The south suburban village receives its water from Aqua Illinois. In 2017, the private company switched University Park from well water to the Kankakee River and added a chemical to improve the taste and color, inadvertently causing water pipes to leach dangerous lead that was first found by the EPA in 2019.

"If they only would have had genuine concern and care to take the time and properly test the strength of the chemical, all of this could have been avoided," said University Park Mayor Joseph E. Roudez III.

In a statement, Aqua said before adding that chemical to the water, they "did more testing than was required by state and federal law" and "shared a national expert's detailed study with regulators before the transition."

SEE ALSO | New rules aim to improve lead poisoning testing in Illinois

Will County and Illinois' attorney general sued Aqua.

"We want to give a particular focus on environmental justice and so areas where they're disadvantaged historically environmental issues get less attention," Illinois Attorney General Kwame Raoul said.

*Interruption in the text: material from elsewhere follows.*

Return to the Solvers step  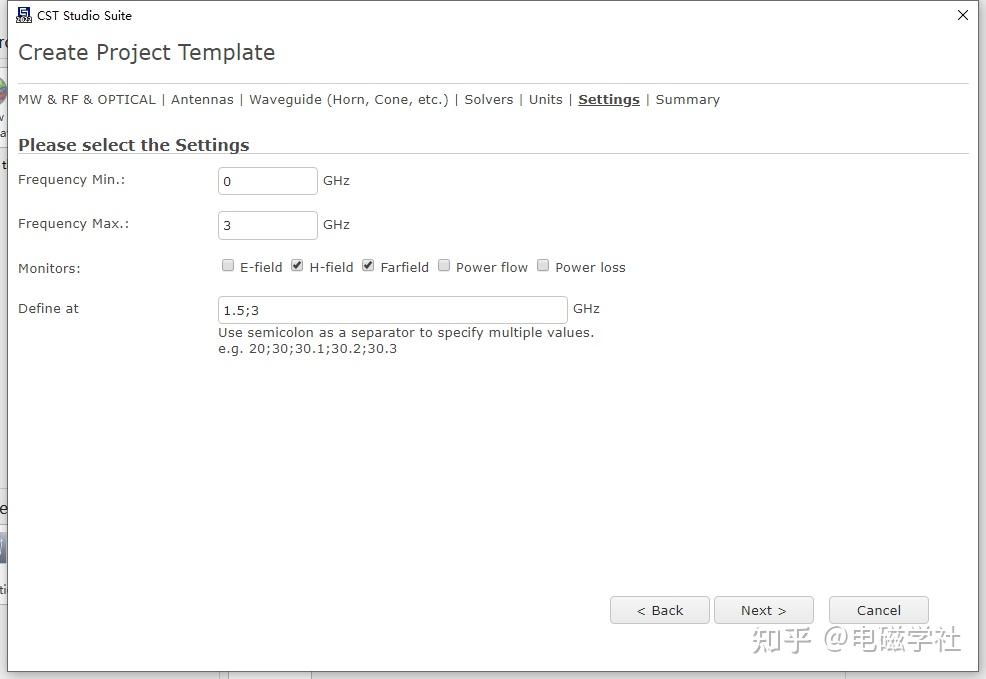click(489, 100)
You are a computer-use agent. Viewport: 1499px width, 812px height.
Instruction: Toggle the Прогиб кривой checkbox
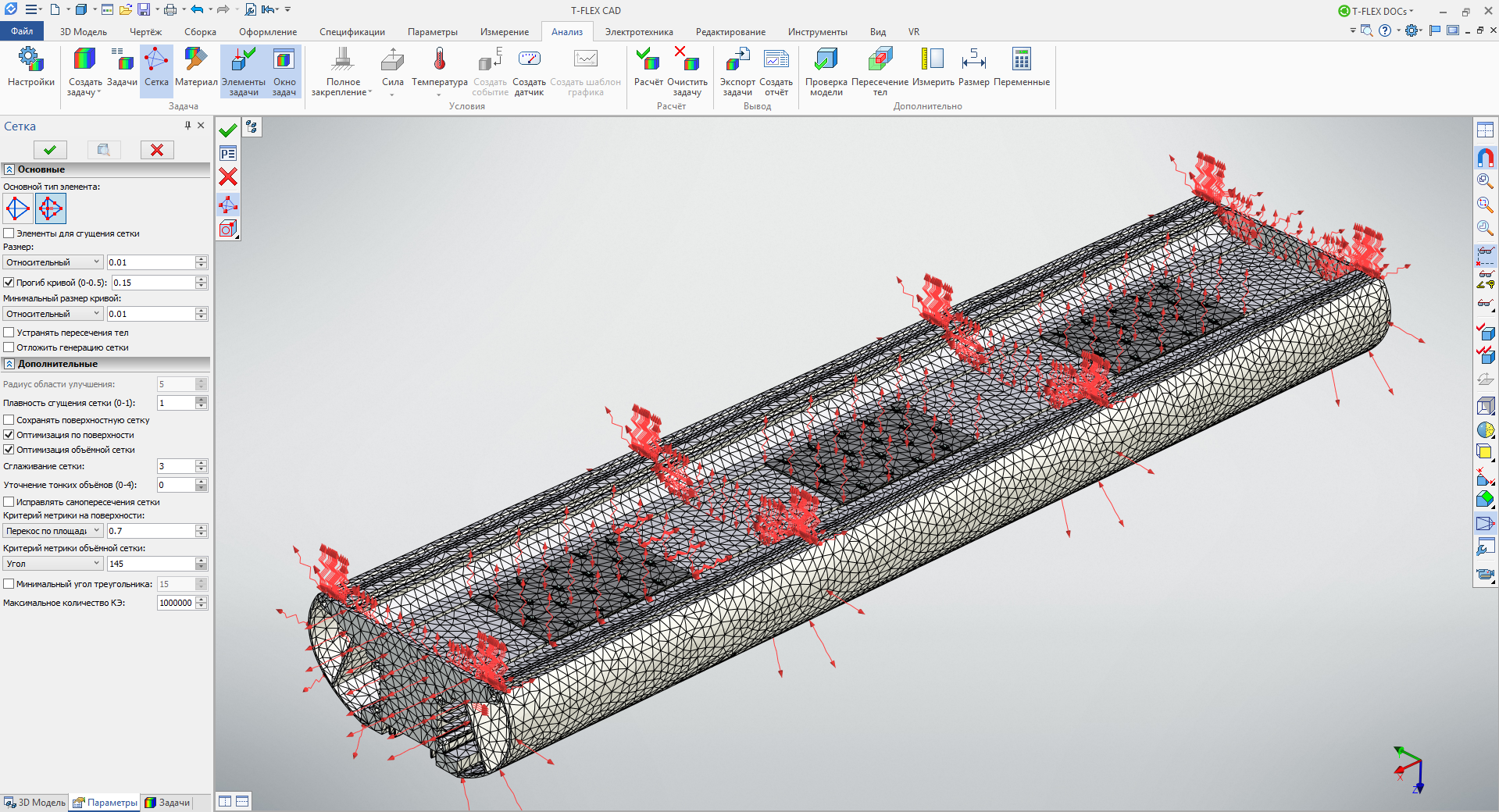point(9,283)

As a result of the lawsuit, Aqua must complete two six-month testing cycles of the water and supply filters to homeowners. Aqua must also provide bottled water. The company said they will still deliver to residents who are "homebound or physically unable to pick up."

"Clean, healthy, drinking water: everyone should have that justice," Roudez said.

Most residents pick up their weekly supplies at Aqua headquarters.

"I pick up for my elderly neighbors," Townes said.

But University Park Resident Pamela Johnson came herself to get her water.

"It's really hard, especially for elderly," she said.

Aqua Illinois declined an interview, but in written statements said that from the beginning they've "taken unprecedented and immediate action to put our customers' well-being first."

RELATED | I-Team lead testing results prompt city action

The first six months of EPA data shows the lead levels are now under the threshold of the lead allowed. With six months of testing to go, Aqua said they "agreed with the State to continue to provide free filters and other resources to customers ... as we work on restoring customer confidence."

Mayor Roudez is upset that Aqua tests only 4% of homes. But Aqua said that is above the state's requirement and it offers free tests to anyone who requests them.

Resident Ben Gadison said he's worried about the health of his grand-daughters: "I don't think it should take this long to get straightened out."

The mayor says peace of mind could be very costly for nearly 1,500 families with pipes that could still leach lead.

"If the residents want to ensure that they don't have any lead pipes or anything, then they have to bear the expense themselves on replacing the lead pipes within the home," Roudez said.

Aqua says pipes don't have to be replaced, and said they're using a regulator-approved treatment that focuses "on building a barrier to minimize contact between the fresh water and any lead in the home plumbing."

"I'm in no position to be replace the pipes in the house," Townes said.

Aqua said their customers' health and safety are at the heart of what they do and they "have no intention of stepping away and are committed to providing and maintaining drinking water that meets the federal and state regulatory requirements put in place..."

But Rucker struggles with trusting the company, and wonders: "How can you repair the harm that you caused our community?"

While Aqua, like other water providers, strive to meet EPA guidelines for the minimum amount of lead in drinking water, the CDC says no amount of lead is safe. Aqua added that it has distributed more than 1 million gallons of bottled water and almost 6,000 pitcher and faucet filters.